If you’ve experienced one or more major life changing events during the previous year, it can be easier to commit to change in the New Year. Maybe that’s just a delusion but still . . .

Over the holidays one colleague talked a lot about how one of the things our business needs is a new way of consuming the product. Somewhere along the way, he said, one or more creative visionary types is going to come along and revolutionize everything we think we know. Or, to put another way, maybe what our business needs is to be more open to allowing the customers to do what they want with our product. In the process, visionary customers could “re-package” our 250 year old industry into something more likeable, less boring.

The best examples of this creative process seem to come almost daily form the world of music where people no one’s ever ever heard of are singing all kinds of songs on YouTube and Vine.
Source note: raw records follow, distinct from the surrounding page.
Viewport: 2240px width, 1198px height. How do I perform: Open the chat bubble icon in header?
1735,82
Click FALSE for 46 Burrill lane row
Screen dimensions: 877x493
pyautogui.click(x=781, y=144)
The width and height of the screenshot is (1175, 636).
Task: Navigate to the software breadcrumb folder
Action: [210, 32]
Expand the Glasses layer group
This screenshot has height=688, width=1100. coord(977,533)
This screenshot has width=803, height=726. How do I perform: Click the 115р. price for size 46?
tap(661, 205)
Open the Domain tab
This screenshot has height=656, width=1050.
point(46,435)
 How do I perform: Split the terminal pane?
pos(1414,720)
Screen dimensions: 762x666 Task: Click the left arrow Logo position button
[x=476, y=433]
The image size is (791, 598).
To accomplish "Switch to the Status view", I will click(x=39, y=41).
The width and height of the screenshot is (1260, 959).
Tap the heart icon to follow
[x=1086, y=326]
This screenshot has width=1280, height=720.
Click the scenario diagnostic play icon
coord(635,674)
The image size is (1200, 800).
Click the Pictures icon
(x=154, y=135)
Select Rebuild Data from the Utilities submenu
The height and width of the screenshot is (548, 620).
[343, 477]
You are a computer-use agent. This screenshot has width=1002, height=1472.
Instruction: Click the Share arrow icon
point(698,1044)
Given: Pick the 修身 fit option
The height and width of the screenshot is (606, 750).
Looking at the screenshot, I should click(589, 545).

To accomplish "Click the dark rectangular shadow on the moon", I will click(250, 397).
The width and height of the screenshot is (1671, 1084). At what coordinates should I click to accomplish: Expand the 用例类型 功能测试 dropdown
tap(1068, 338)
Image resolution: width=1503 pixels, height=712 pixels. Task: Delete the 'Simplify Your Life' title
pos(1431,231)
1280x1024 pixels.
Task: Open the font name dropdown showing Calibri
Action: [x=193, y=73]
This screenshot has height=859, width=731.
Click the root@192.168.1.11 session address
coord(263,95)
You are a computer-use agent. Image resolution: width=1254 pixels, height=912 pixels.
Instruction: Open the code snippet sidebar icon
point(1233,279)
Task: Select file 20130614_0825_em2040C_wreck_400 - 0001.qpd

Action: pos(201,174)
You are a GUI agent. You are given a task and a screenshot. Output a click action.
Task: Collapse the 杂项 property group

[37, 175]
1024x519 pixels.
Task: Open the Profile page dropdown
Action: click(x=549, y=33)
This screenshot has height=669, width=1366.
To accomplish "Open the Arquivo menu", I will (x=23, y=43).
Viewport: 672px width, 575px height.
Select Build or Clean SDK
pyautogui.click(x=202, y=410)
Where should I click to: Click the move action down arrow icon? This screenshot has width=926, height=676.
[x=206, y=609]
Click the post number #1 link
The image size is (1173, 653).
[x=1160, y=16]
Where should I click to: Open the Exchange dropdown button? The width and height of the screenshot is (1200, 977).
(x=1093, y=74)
Some are even getting famous doing it.
Maybe this is your New Year’s resolution – showcasing your musical talent on social media by covering Nirvana or Green Day or The Beatles. Or maybe you’ve decided that “YOLO” is going to be your motto for 2016.

Maybe one of your resolutions is to take those life changing moments from the previous year and move on to re-connecting with something you have always enjoyed but stopped doing like mountain climbing, speed dating or singing for fun. If you’re ever in Toronto, you need to head down to Clinton’s in Koreatown on a Tuesday or Wednesday night.

If you do, get ready to re-package familiar music into something new and bring your singing voice. You’ll be joining dozens of others who just want to sing with Choir!Choir!Choir! founded in 2011 by Daveed Goldman and Nobu Adilman who teach everyone their versions of songs old and new. All voices — good, bad, ugly — are welcome.

At the door to the backroom at Clinton’s, you pay a $5 cover charge and get handed a paper copy of the lyrics. If you signed up in advance online, you would have received an email announcing this week’s choice with a YouTube link and admonishing you to “listen to the fucking song.” For the start of a new year, we joined Purpose – The Movement and sang Justin Bieber’s “Sorry.”
The result is both a great experience and a wonderful way to start a New Year, whatever your resolution(s) may be.